Nitrogen mass fraction in the mid-plane of the cage after 1200 seconds. Note the minimums in the supply apertures and the relatively uniform fraction in the cage.
Discussion
A CFD analysis of the preliminary design of an enclosure for a non-clinical toxicity study proposed to expose rats to an argon atmosphere has been performed. Comparisons of the simulation results, to point measurements of oxygen at two cage enclosure positions while filling, show that the CFD curves compare very well to these limited experiments. Furthermore, the time constants calculated and measured are all consistently below the 6-minute value for ACH = 10. The real time for a complete air change (five time constants) is about 18 minutes as measured: 10 and 20 minutes for the nitrogen and argon CFD results, respectively. The CFD results may reflect a real difference due to the density differences of the gas mixtures. However, these differences between gases should be negligible in terms of animal safety. Thus, we believe that the CFD results, backed up with limited confirmatory experimental data, are representative of the gas distribution throughout the enclosure.

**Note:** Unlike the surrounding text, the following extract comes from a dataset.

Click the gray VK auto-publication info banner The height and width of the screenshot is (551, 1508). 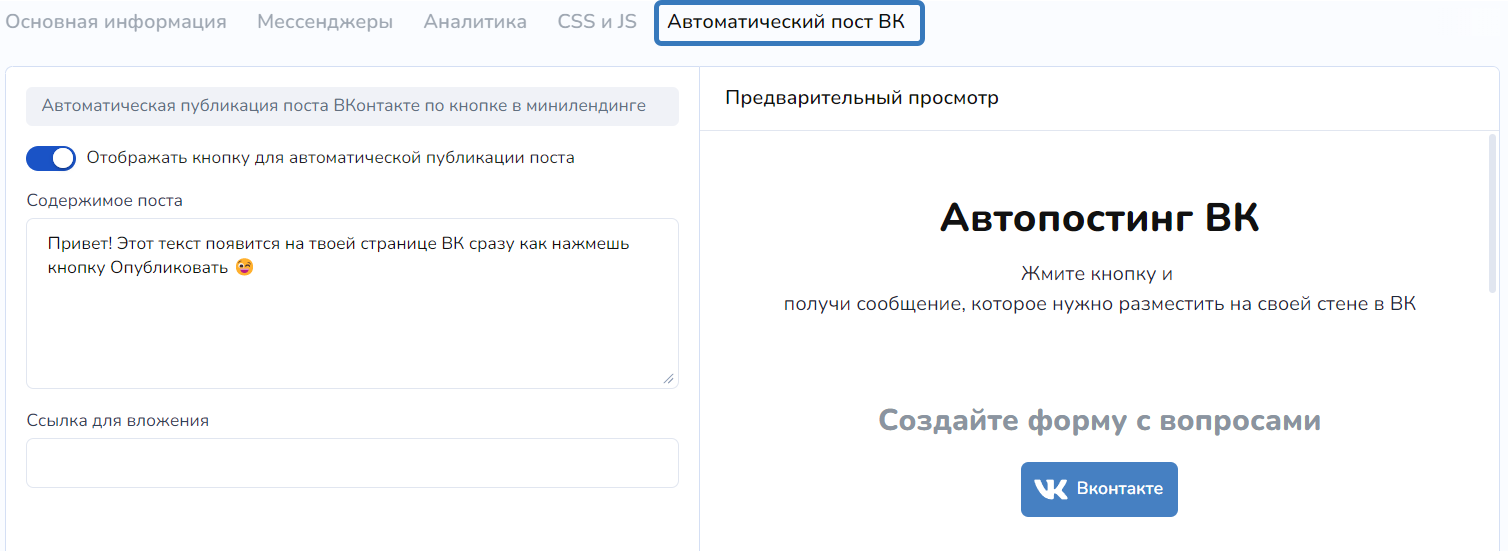(352, 106)
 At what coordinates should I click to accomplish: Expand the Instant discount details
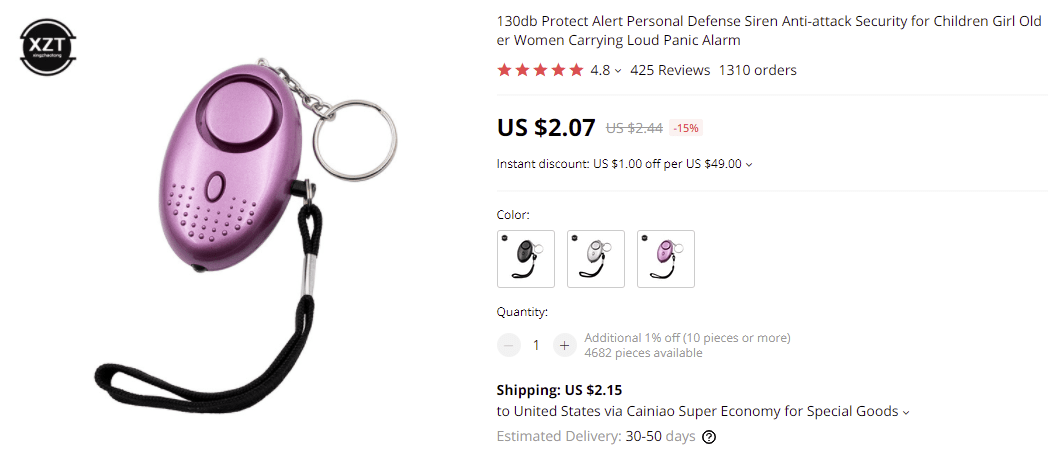click(749, 164)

The CFD analysis confirms that the design provides better gas distribution (i.e. a higher effective ACH) than under the assumption of fully mixed gas in the enclosure. The optimised distribution is indicated in the flow visualisation by the dead zones located outside of the cages (i.e. the blue zone above the cage in Figure 6). In addition, as shown in Figures 4 and 5, the maximum velocity of <0.1 km/h should not disturb the animals.
Flow visualisation is one of the traditional subfields of data visualisation, which is a research field in itself, covering a wide variety of applications with many different research and engineering goals and user types. Consequently, the spectrum of flow visualisation techniques is very rich, spanning multiple dimensions of technical aspects, such as two- and three-dimensional techniques, and techniques for steady and time‐dependent data. 13 The examples of flow visualisation shown in Figures 4–7 indicate that the gas distribution is suitable for the proposed study, optimising the gas exposure and animal welfare before building the enclosure. In particular, the gas velocity within the cage is low, and the fresh gas is well distributed. Furthermore, for this toxicological application, the visualisation can provide understanding, and therefore ultimate approval by competent authorities for the overall experimental approach, much more persuasively than only the point measurements of gas concentration that were the practical alternative.
The limitations to this study include the reduction in computational space to one cage without animals and surrounding dead space and the omission of the physical details (e.g. top grill and water bottle) as indicated previously. The top and bottom boundary conditions were considered as walls, while in reality there is space for exchange between the rows of cages. We were not able to perform a physical experiment with argon at the required flow rate. However, the expected difference between the gas mixtures is expected to be insignificant, as indicated by the CFD results in Figures 3. The physical system beyond the geometry could also have been investigated in more detail. However, in practice, the experimental data with real cages were sufficiently close to the theoretical model that this additional work was not warranted. In particular, a thermal analysis (including humidity) might have reduced the number of tests required to assure that the design was well suited for animal welfare.
In conclusion, in the argon toxicity study described herein, CFD provides visualisation of the gas administration in fine detail that is very difficult to obtain experimentally. Thus, when combined with physical concentration measurements, it provides confidence in the suitability of the design and a methodology for documentation to be provided to competent authorities.
Footnotes
Declaration of Conflicting Interests
The author(s) declared no potential conflicts of interest with respect to the research, authorship and/or publication of this article.
Funding
The author(s) received no financial support for the research, authorship and/or publication of this article.